4.7. Comparison of Orientation Prediction Performance Between the Proposed System and Existing Methods

Figure 13a is a line graph based on the orientation prediction results presented in Table 5, showing the ground-truth values (A), the proposed system’s predictions (B), and the SolvePnP results (C). The x-axis represents the sample index, and the y-axis denotes the orientation in degrees (°). The blue line corresponds to the actual orientation measured by LiDAR (A), the red line indicates the orientation predicted by the proposed system (B), and the green line represents the orientation estimated by the SolvePnP method (C). As illustrated in the graph, the proposed system closely tracks the ground-truth orientation with stable accuracy, while the SolvePnP method exhibits large fluctuations and significant prediction errors.

Figure 13b presents a bar chart of the mean orientation errors (|A–B| and |A–C|) for both systems. The blue bar (“Proposed System Error”) indicates a mean error of 3.11°, whereas the red bar (“Existing Method Error”) shows a mean error of 6.64° for the SolvePnP method. These results quantitatively demonstrate that the proposed system achieves higher prediction accuracy and lower orientation error compared to the conventional approach.

The mean orientation error refers to the average absolute difference between the predicted and ground-truth orientation values for each sample. Here,

θ_{LiDAR, i}

denotes the ground-truth orientation measured by LiDAR at the i-th sample,

θ_{Proposed, i}

is the predicted orientation from the proposed system, and

θ_{SolvePnP, i}

is the orientation estimated by the SolvePnP method. N denotes the total number of samples. The mean orientation errors for the proposed system and SolvePnP are defined in Equations (4) and (5), respectively.

{ME}_{Proposed} = \frac{1}{N} \sum_{i = 1}^{N} |θ_{LiDAR, i} - θ_{Proposed, i}|

(4)

{ME}_{SolvePnP} = \frac{1}{N} \sum_{i = 1}^{N} |θ_{LiDAR, i} - θ_{SolvePnP, i}|

(5)

The graphs in Figure 13 are based on the data summarized in Table 5.

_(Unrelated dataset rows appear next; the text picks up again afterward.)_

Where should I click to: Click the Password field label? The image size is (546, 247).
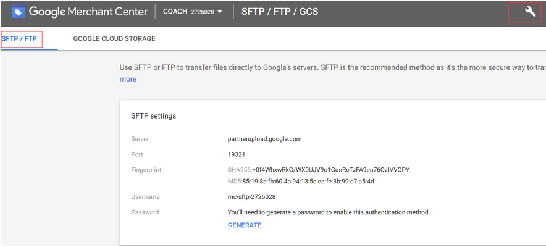coord(145,212)
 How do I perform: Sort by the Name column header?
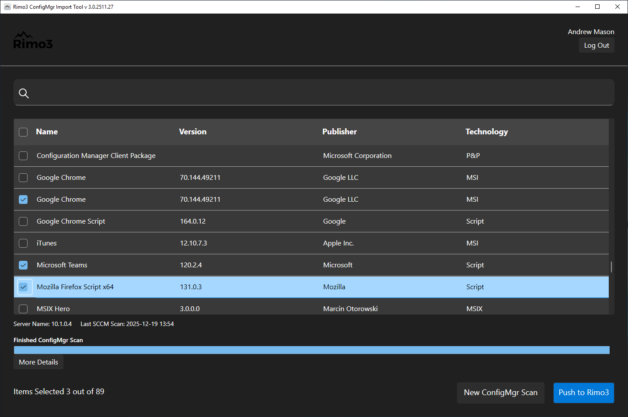point(47,132)
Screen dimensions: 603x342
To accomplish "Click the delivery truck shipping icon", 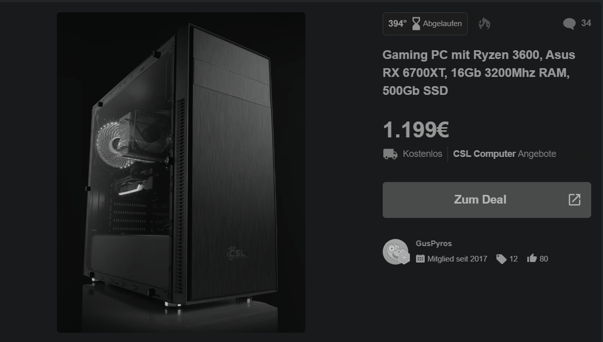I will click(390, 154).
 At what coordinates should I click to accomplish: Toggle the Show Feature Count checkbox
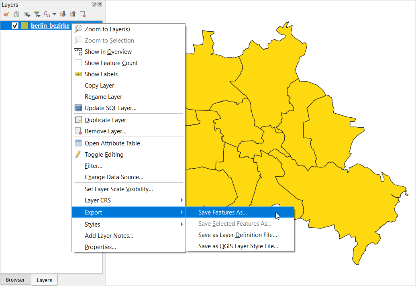click(x=78, y=63)
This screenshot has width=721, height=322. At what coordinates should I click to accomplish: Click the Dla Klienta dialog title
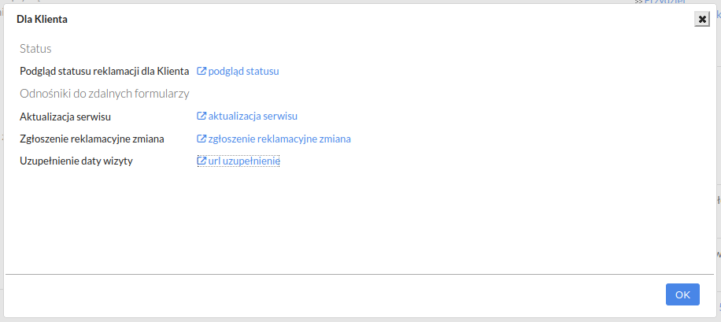42,20
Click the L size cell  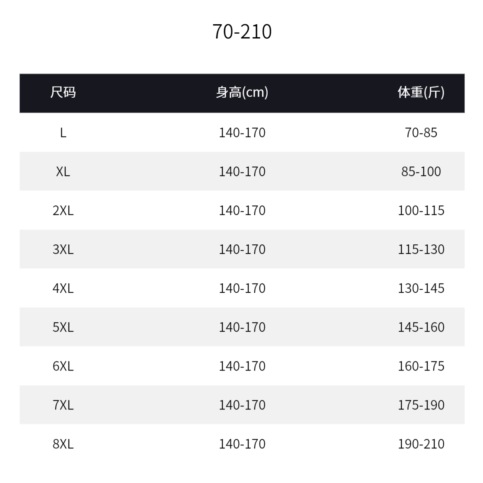click(x=63, y=133)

According to the results in Table 5, although SolvePnP yields small errors for some samples, it exhibits large deviations exceeding 10°, and in certain cases over 15°, in several instances (e.g., indices 3, 4, and 10). In contrast, the proposed system maintains most orientation errors within ±5°, resulting in a significantly lower overall mean error. These findings indicate that the proposed system offers more stable and reliable performance in orientation prediction.

4.8. Estimation of the Relative Lateral Distance Between the Robot and Charger

In addition to depth and orientation estimation, accurately calculating the lateral distance is essential for precise docking alignment. In this study, ArUco Marker 2 is placed at the center of the docking position. As shown in Figure 14a, the lateral distance refers to the displacement along the y-axis of the robot’s coordinate frame, from the robot to the docking point, while the x-axis represents depth. In the diagram, the lateral distance is denoted by K, which quantifies how far the marker center deviates to the left or right from the robot’s forward direction.

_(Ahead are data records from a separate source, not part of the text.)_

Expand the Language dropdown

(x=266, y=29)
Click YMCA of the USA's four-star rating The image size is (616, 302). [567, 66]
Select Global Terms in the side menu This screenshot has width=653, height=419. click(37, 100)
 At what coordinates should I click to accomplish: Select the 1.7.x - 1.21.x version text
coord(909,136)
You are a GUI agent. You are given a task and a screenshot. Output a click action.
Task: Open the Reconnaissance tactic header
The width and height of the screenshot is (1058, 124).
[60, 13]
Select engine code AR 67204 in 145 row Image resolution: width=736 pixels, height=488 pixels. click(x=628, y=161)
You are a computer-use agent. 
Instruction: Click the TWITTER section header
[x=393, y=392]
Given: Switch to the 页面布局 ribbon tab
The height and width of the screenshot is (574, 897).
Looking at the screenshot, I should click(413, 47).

The lateral distance K is computed based on the predicted depth Z and the lateral pixel displacement P between the center of the camera image and the center of ArUco Marker 2. In this study, the pinhole camera model is applied to project the pixel offset into a real-world lateral distance using the back-projection equation shown in Equation (6).

K = \frac{Z \times P}{f}

(6)

Here, f denotes the horizontal focal length of the camera, Z is the depth value predicted by the regression model, and P represents the lateral pixel distance from the image center to the center of ArUco Marker 2. Figure 14b illustrates this relationship: the red line indicates the optical center of the camera, the blue line marks the center of Marker 2, and the cyan line denotes the horizontal pixel displacement P between them.

4.9. Docking Procedure

The proposed system performs docking by first estimating the relative position between the robot and the docking station using spatial information inferred from a regression model trained on ArUco markers. Based on the estimated position and orientation, one of eight predefined docking cases—illustrated in Figure 15—is selected to guide the docking maneuver.

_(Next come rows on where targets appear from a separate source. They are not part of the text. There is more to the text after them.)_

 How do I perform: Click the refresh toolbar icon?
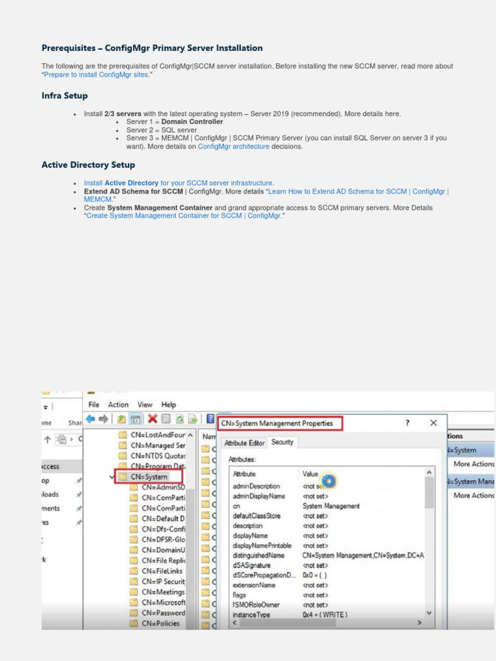(x=180, y=419)
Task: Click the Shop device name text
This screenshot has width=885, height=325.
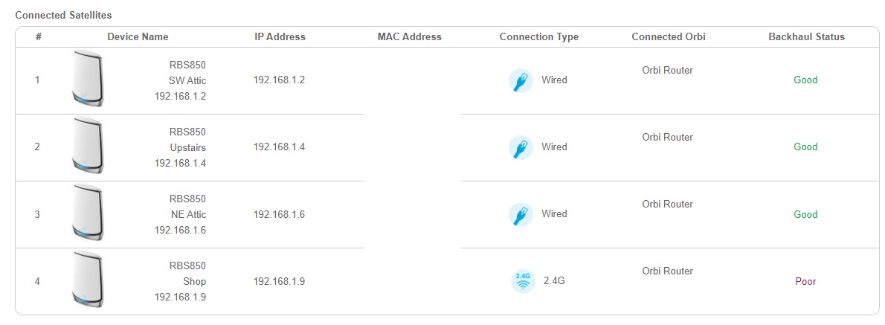Action: tap(194, 282)
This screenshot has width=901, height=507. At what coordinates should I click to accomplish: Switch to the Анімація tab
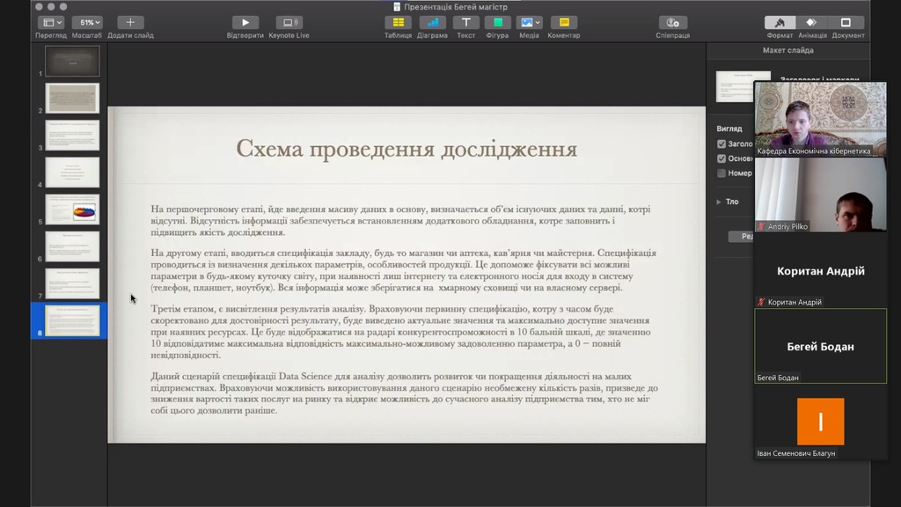click(811, 23)
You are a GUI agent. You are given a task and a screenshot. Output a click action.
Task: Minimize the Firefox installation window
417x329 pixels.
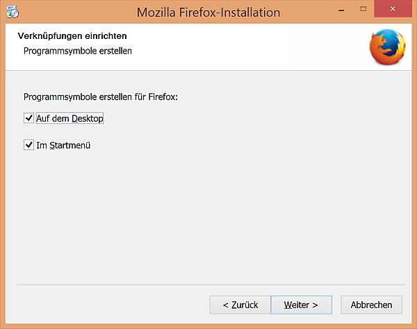click(341, 10)
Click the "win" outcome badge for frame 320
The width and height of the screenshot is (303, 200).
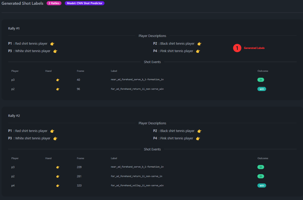click(262, 186)
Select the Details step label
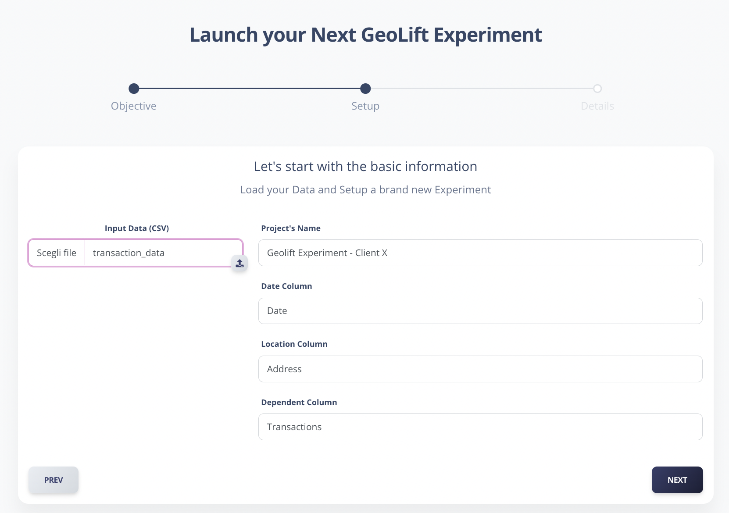This screenshot has height=513, width=729. point(597,106)
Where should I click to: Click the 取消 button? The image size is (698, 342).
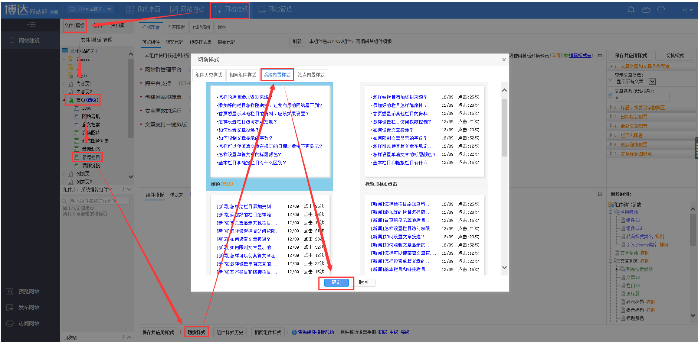click(363, 283)
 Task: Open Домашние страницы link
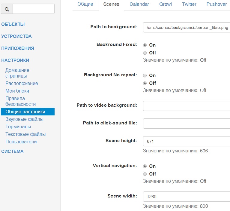pos(17,73)
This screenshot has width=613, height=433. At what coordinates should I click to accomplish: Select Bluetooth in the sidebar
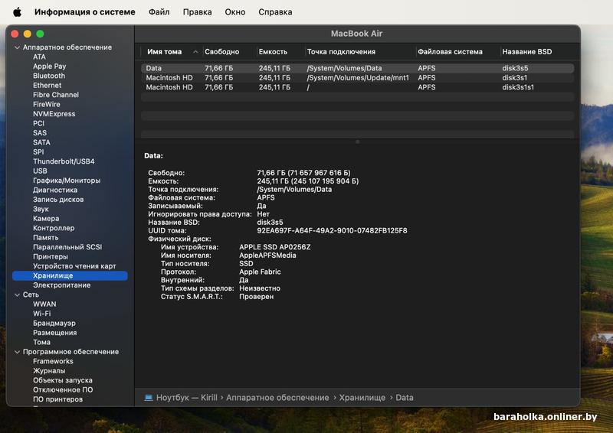49,76
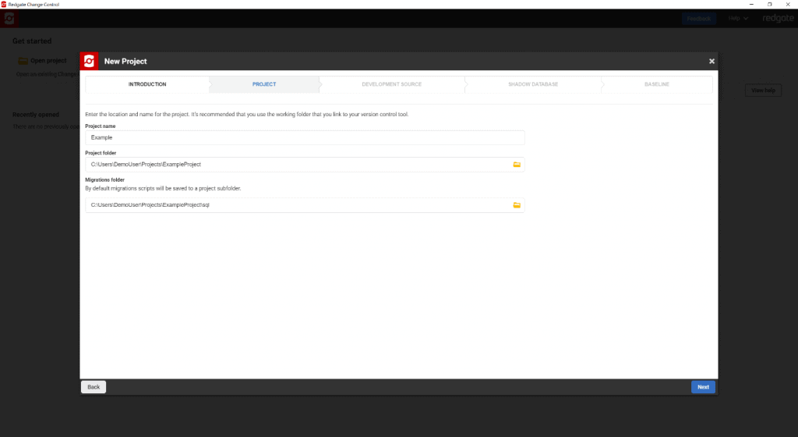Click the Redgate home icon in top-left toolbar
The height and width of the screenshot is (437, 798).
[x=10, y=18]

In the experiment, docking performance was evaluated using Case 1, as illustrated in Figure 16. In Step 1, the proposed model estimated the distance and orientation between the robot and the docking point, where the ideal condition corresponds to a distance error of 0 cm and an orientation error of 0°. In Step 2, the robot rotated by the predicted orientation to align perpendicularly with the docking target. In Step 3, proportional control (P-control) was applied to finely adjust the robot’s position and complete the docking maneuver.

After completing the docking, the final position error was measured using LiDAR as a reference. The results showed a distance error of 19 cm and an orientation error of 3.07°. Considering that the onboard camera is physically located 17 cm behind the front edge of the robot, the corrected final docking error is approximately 2 cm. These findings demonstrate that the proposed system can achieve high-precision docking even in real-world environments.

5. Conclusions

This study proposes a cost-effective autonomous docking system based on a monocular camera and ArUco markers, designing a regression-based method capable of accurately estimating depth, orientation, and lateral position without relying on expensive LiDAR sensors.

To validate system performance, comparative experiments were conducted against SolvePnP and LiDAR-based measurement methods. The proposed system recorded an average distance prediction error of 1.18 cm, significantly lower than that of SolvePnP (58.54 cm), and demonstrated accuracy comparable to LiDAR-based measurements. For orientation prediction, it achieved an average error of 3.11°, outperforming the conventional method (6.64°) in angular precision.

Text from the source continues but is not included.